Friday, February 12, 2021

Grief

 It's been a week. 

Elder turning 21 hit me harder than I expected.

His ongoing health matters weigh on me. 

A cherished colleague said goodbye today.

I'm just feeling beaten up by all the things.

I left a little after 5 to take a drive. I cranked John Coltrane's A Love Supreme as I headed northwest, avoiding the main roads and opting for the countryside. Subdivisions gave way to open fields in the twilight. Hawks roosted high, looking for dinner before nightfall. The snow gleamed white in the hills, making the darkness brighter as I went.
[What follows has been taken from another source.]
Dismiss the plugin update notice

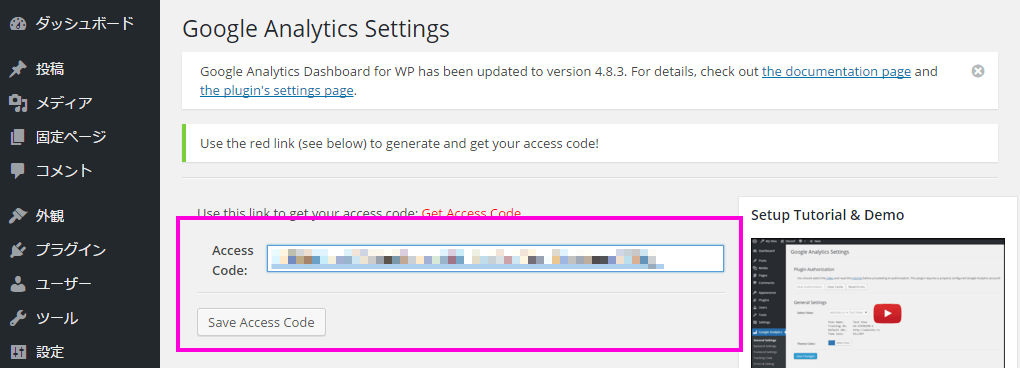pos(978,72)

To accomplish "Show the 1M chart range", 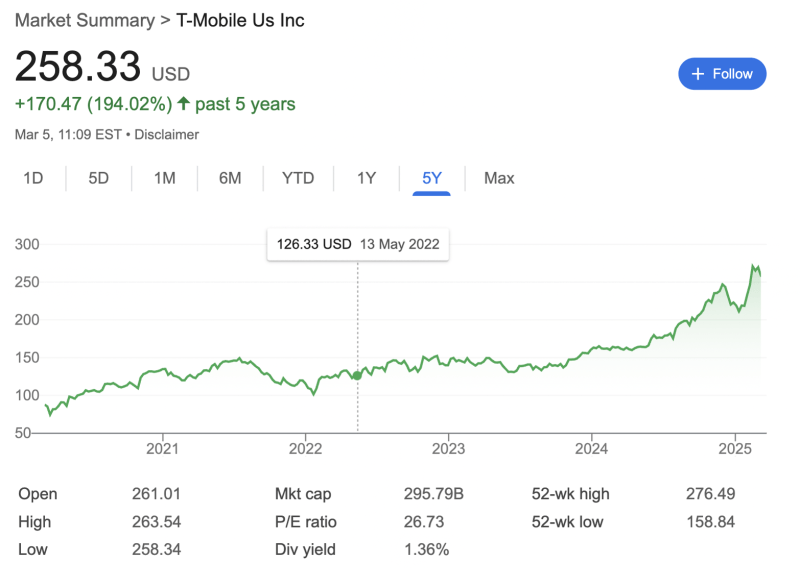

At my destination, old friends greeted me, and the light and warmth of one of my favorite places revived me. I felt my step lighten.  I settled and headed back home a different way, but no less scenic. I felt less heavy. Even the Jazz sounded brighter as I headed home. 

And, heading back a different way, I happened upon a little town near us festooned with lights, like Christmas.  It took my breath away, with the snow on the ground and people walking the streets, almost as if everything were back to 'normal', life pre-pandemic. It was less than a year ago hubby and I had our last "date," an overnight at a Bed and Breakfast and dinner out--and it feels like it was decades ago. 

I'm glad to be home. And I'm glad there's still a world out there.